This website covers knowledge management, personal effectiveness, theory of constraints, amongst other topics. Opinions expressed here are strictly those of the owner, Jack Vinson, and those of the commenters.

Knowledge retention

My company just had a party honoring a large cadre of people who have been here for 25 or more years -- this group is over 10% of the employee base. Many of these people are leaving the company as it closes Chicago operations. Is there any chance that the company can do something to ensure that it retains as much of their expertise and knowledge as possible?

Knowledge retention is a topic that comes up in a lot of discussions of knowledge management. The primary concern being how to tap the brains of employees who are retiring, moving on to new jobs or otherwise leaving the company.

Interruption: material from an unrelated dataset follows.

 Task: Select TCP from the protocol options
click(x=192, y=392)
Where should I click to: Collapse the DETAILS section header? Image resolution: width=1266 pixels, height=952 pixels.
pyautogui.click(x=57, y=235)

Similar to the situation described above, a typical typical question I hear is, "Several long-time employees are retiring in a month, and I have been asked to do exit interviews to make sure they tell us everything they know." Unfortunately, this is far too late to start a new program of this nature. Certainly the company can ask people to clean and organize their files and walk people through some of their work processes. But to truly learn from employees, organizations must have knowledge sharing programs that cover everyone from the grizzled old-timer to the greenhorn.

Of course, there is no one way to create "good" knowledge retention. Each organization places importance on different aspects of knowledge. Some organizations need to share interesting ideas, others need to share best practices, others need to work with lessons learned. The list goes on to touch upon nearly every aspect that is classified as knowledge management. It comes back to understanding what is important to the organization: what does it need to successfully compete in its environment? What do the people working with the organization (not just employees - contractors, suppliers, customers, regulators) need to meet their needs?